--- Source document ---

In this case we fitted a simple half-normal model without covariates but the same code would work for a model where a covariate is included, as `predict`

will give the correct average probabilities of detection. In this case we change our notation slightly mathematically, denoting the average probability of detection per observation as *p*_{i}:

$$
\hat{N}_\text{covered} = \sum_{i=1}^n \frac{s_i}{\hat{p_i}},
$$

Note that above we estimated the number of *individuals* in the covered area. It may be interesting to calculate the number of *groups* that we saw, for example if animals occur in family/social units. In which case we can replace `mexdolphins$size`

with `1`

and obtain a *group abundance*:

`sum(1/predict(mex.hn))`

`## [1] 71.19614`

Now, neither of these numbers are particularly useful on their own, we’d rather know about the wider study area.

---

> [What is asked]: Reproduce the passage on estimating abundance in the covered area word for word, in full.

--- Record extracts ---

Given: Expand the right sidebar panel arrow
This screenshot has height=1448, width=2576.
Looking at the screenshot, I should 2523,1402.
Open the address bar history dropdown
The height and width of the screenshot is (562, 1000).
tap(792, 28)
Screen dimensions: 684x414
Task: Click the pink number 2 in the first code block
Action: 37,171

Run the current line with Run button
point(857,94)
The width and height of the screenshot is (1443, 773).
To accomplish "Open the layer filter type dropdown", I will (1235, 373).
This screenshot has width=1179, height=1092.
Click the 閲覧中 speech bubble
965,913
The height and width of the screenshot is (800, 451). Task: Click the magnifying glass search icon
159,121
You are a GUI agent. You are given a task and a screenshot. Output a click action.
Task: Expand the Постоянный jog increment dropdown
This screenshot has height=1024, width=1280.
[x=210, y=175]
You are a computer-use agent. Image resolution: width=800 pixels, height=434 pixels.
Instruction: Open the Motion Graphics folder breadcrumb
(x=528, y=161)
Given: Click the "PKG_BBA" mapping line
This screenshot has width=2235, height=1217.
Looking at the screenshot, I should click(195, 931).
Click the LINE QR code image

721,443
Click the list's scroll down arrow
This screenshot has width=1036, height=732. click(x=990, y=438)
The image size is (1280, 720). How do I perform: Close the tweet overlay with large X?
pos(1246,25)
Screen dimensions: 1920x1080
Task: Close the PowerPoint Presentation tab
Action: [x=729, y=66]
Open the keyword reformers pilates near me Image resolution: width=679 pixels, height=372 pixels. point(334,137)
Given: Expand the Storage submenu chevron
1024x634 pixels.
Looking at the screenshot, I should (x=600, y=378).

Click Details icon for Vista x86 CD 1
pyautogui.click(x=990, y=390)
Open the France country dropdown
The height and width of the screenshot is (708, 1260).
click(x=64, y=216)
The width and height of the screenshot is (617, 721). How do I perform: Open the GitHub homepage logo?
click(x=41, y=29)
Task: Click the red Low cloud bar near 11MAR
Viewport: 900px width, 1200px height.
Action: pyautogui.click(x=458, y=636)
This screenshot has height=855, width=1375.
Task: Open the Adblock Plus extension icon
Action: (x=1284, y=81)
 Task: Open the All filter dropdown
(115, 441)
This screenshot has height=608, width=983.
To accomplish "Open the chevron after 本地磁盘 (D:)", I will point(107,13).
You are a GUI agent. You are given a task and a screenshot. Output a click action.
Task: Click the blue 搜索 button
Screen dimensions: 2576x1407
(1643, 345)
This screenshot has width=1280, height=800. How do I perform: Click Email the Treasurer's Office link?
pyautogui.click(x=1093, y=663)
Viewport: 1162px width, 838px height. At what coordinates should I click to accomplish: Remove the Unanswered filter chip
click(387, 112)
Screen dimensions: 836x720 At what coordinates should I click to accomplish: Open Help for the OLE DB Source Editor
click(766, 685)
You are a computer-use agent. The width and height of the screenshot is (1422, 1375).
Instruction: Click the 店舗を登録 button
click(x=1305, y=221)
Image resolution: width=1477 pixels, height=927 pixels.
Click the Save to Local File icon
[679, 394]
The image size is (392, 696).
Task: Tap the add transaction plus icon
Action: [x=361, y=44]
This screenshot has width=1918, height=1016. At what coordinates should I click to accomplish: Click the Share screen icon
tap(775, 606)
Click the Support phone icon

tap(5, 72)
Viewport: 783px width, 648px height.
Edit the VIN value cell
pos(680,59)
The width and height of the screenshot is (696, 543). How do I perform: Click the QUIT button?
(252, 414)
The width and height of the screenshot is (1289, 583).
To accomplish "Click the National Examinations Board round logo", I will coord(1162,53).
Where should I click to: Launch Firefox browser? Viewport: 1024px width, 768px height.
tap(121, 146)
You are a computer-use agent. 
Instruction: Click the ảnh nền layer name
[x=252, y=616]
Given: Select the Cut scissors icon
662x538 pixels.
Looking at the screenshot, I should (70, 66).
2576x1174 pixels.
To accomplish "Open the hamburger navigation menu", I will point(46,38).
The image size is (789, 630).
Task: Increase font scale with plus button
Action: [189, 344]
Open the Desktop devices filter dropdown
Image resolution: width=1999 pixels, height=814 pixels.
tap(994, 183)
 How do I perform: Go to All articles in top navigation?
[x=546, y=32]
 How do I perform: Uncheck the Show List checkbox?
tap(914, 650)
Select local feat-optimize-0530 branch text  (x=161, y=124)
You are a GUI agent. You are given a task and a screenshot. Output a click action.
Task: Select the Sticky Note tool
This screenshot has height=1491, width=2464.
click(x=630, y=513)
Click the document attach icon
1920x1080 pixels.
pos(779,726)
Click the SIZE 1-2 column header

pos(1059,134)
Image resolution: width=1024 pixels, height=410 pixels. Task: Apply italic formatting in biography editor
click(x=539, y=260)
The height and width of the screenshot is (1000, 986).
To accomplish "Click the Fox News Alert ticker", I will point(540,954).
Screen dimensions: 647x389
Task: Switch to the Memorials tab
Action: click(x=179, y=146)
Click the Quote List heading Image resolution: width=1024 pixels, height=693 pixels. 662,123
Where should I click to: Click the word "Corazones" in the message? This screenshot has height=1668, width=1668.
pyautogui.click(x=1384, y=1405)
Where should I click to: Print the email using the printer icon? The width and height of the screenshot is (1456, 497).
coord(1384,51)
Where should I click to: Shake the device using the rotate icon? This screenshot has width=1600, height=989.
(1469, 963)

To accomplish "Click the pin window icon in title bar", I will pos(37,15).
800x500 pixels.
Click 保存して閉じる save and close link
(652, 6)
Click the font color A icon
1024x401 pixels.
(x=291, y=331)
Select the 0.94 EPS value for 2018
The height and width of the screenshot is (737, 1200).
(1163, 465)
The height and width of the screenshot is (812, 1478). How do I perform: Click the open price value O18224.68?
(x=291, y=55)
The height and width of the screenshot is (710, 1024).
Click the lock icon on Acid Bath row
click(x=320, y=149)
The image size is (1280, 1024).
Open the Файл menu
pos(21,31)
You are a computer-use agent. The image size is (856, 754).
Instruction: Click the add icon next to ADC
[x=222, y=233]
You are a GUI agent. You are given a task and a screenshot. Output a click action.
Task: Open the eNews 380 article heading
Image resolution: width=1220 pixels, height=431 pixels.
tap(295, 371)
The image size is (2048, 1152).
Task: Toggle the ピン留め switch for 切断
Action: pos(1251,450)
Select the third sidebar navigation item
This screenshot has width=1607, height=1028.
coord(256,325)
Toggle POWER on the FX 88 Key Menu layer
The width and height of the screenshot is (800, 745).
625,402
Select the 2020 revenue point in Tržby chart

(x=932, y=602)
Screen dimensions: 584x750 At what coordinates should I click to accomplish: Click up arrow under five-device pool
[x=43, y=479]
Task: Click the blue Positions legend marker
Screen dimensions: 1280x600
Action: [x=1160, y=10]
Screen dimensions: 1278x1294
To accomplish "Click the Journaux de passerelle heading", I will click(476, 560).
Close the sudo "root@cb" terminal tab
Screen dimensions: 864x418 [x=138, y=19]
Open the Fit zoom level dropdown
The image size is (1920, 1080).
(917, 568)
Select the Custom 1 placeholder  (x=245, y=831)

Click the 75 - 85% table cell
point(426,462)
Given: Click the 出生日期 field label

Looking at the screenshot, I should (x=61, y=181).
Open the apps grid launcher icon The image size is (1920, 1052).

---

> [The result]:
In this case we fitted a simple half-normal model without covariates but the same code would work for a model where a covariate is included, as `predict`

will give the correct average probabilities of detection. In this case we change our notation slightly mathematically, denoting the average probability of detection per observation as *p*_{i}:

$$
\hat{N}_\text{covered} = \sum_{i=1}^n \frac{s_i}{\hat{p_i}},
$$

Note that above we estimated the number of *individuals* in the covered area. It may be interesting to calculate the number of *groups* that we saw, for example if animals occur in family/social units. In which case we can replace `mexdolphins$size`

with `1`

and obtain a *group abundance*:

`sum(1/predict(mex.hn))`

`## [1] 71.19614`

Now, neither of these numbers are particularly useful on their own, we’d rather know about the wider study area.